I had a wonderful experience recently. I took a tour of the Oklahoma Sports Hall of Fame on Lincoln Blvd. in Oklahoma City. Growing up in Oklahoma and being a sports enthusiast, this was right up my alley.
I also had an extra treat with Gary Lower as my own personal tour guide. I have gotten to know Lower in the past year, as we both are members of Oklahoma City, Quail Springs. He has been a good source for me for coming up with people I interviewed for feature stories. If you have read many of my articles on sports personalities over the past year, a good portion of them were because Lower suggested to me to do a story on them, and so far, he has given me some good suggestions.
So on this beautiful day in the month of May, I met Lower at the Hall of Fame, and we slowly walked through the building looking at artists’ renderings of the many famous Oklahoma athletes. Whichever athletes come to your mind, I can assure you, we saw their picture on a wall, and if Lower had a story to tell about any them, he would share. And the stories were quite interesting. I am definitely more educated because of this visit.
So how does Gary Lower know so many Hall of Fame athletes? For 26 years he worked with Fellowship of Christian Athletes, starting as a regional director and advancing to vice president of the largest sports ministry in the world. He has taken numerous athletes around the globe for competition and ministry opportunities, and he has met famous sports personalities who have spoken at different FCA events.
Though he is well-connected and well-informed, he also is well-liked. Actually, he is well-loved. Before his time with FCA, Lower coached track and field for 16 years with stops at Northeast High School and U.S. Grant High School in Oklahoma City and then at the University of Oklahoma.
Even today, Lower will tell you he loved coaching. One thing that bothered him when he hung up his whistle was that people would be calling him Mr. Lower instead of Coach Lower. “I’m not a mister! I’m a coach!” he told me, reflecting on how troubling the title change was for him.
The best way to describe Lower’s passion for coaching comes from a 1975 article in the Oklahoman, written by Bob Hurt. “Coaching isn’t a job. It’s more a calling. Coaching isn’t a profession. It’s more of a love affair with the enthusiasm of youth—an enthusiasm possible only when one is doing something he genuinely likes.
“Some coaches are motivated by ego, ambition,” Hurt’s story continues. “Others, under pressure of unfilled grandstands and displeased alums, forget the welfare of the youngsters they serve. But, by and large, most coaches are coaches because they like to work with kids and like to associate with others who like to work with kids. Most coaches are like, say, a Gary Lower.”
Hurt’s article was written soon after Lower announced his coaching days were over, but the piece ends with Hurt writing “I’ll bet he’s back in full-time coaching in two years.” Fortunately for FCA, Hurt lost that figurative bet.
Even though Lower had a great influence through his FCA years, he will still go back to his coaching days and reflect about his time of training, encouraging and loving his athletes.
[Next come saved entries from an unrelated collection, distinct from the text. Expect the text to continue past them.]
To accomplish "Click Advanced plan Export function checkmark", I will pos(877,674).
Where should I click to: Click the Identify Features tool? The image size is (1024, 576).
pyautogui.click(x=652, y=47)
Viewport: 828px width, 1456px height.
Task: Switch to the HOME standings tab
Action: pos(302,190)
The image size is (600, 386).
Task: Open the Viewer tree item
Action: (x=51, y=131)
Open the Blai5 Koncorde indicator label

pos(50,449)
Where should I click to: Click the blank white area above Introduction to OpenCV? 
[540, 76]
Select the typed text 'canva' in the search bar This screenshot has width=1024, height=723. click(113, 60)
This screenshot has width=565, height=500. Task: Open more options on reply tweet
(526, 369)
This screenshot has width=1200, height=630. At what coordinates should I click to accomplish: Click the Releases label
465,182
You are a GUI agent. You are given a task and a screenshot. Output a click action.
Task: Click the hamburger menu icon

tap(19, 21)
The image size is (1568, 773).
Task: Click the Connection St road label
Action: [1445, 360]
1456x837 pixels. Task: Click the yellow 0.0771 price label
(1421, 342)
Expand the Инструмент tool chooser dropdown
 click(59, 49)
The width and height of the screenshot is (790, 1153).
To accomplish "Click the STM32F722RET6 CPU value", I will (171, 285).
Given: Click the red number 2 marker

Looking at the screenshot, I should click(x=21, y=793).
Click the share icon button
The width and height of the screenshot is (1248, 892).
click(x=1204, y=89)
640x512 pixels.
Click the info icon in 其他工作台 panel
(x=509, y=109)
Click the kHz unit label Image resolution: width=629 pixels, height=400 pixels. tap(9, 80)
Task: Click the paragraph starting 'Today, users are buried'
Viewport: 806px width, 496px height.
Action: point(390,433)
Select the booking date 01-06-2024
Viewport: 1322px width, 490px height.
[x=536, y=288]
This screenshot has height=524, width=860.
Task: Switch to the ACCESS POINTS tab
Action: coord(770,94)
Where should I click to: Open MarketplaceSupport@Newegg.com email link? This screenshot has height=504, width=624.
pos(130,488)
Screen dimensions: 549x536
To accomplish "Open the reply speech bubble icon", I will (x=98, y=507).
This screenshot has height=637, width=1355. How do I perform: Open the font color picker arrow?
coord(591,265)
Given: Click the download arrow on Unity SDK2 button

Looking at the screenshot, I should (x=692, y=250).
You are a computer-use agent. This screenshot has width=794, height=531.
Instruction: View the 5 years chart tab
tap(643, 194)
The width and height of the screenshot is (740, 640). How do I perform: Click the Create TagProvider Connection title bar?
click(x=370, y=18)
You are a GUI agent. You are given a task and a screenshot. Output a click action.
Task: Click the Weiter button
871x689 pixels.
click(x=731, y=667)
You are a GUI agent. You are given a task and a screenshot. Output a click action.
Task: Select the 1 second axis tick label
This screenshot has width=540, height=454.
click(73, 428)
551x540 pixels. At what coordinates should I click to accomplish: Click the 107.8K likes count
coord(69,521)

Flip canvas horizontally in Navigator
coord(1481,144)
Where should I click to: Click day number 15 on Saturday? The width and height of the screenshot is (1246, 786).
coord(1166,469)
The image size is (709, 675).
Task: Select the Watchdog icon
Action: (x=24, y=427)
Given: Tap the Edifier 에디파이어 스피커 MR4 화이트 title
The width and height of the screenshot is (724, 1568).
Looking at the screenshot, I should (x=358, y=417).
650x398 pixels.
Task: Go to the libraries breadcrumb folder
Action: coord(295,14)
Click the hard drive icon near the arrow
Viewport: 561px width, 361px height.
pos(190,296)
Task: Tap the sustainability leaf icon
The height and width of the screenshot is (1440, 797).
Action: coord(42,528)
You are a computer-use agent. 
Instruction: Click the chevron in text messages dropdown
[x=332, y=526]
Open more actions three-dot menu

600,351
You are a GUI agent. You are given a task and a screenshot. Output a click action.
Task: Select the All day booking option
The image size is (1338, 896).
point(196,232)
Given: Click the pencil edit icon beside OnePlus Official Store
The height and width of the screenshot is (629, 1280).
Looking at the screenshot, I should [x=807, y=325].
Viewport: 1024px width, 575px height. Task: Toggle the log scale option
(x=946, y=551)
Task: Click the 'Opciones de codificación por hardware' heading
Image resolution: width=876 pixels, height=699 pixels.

One of his stories he shared with me at the Hall of Fame involved one of his favorite athletes, Jim Bolding.
Bolding was a hurdler for Lower’s track team at U.S. Grant, before he went to Oklahoma State University then went on to be a world record holder in intermediate hurdles in 1974. Lower shared a moving story about Bolding battling cancer. At first, Bolding had the disease beat. He visited his high school track coach when he appeared to be victorious, and he gave Lower his gold medal. Lower couldn’t believe Bolding would give it to him. He fought it at first, but Bolding insisted and left Lower’s house with the coach holding the medal in his hand.
A few years later, Bolding had a son. At the time of his son’s birth, Lower returned the gold medal and said for Bolding to give it to his son. The cancer eventually returned, and Bolding passed away in 2011.
This is just one of many stories Lower shared in our three-hour visit. When I asked him what advice he would give to coaches today, he replied with passion, “Love your kids!” He said he never coached a bad kid, some were just more ornery.
I appreciate the time I spent with Lower at the Oklahoma Sports Hall of Fame, and I especially appreciate the lesson on loving and influencing others. Coaches and non-coaches alike could gain much wisdom from following Lower’s example.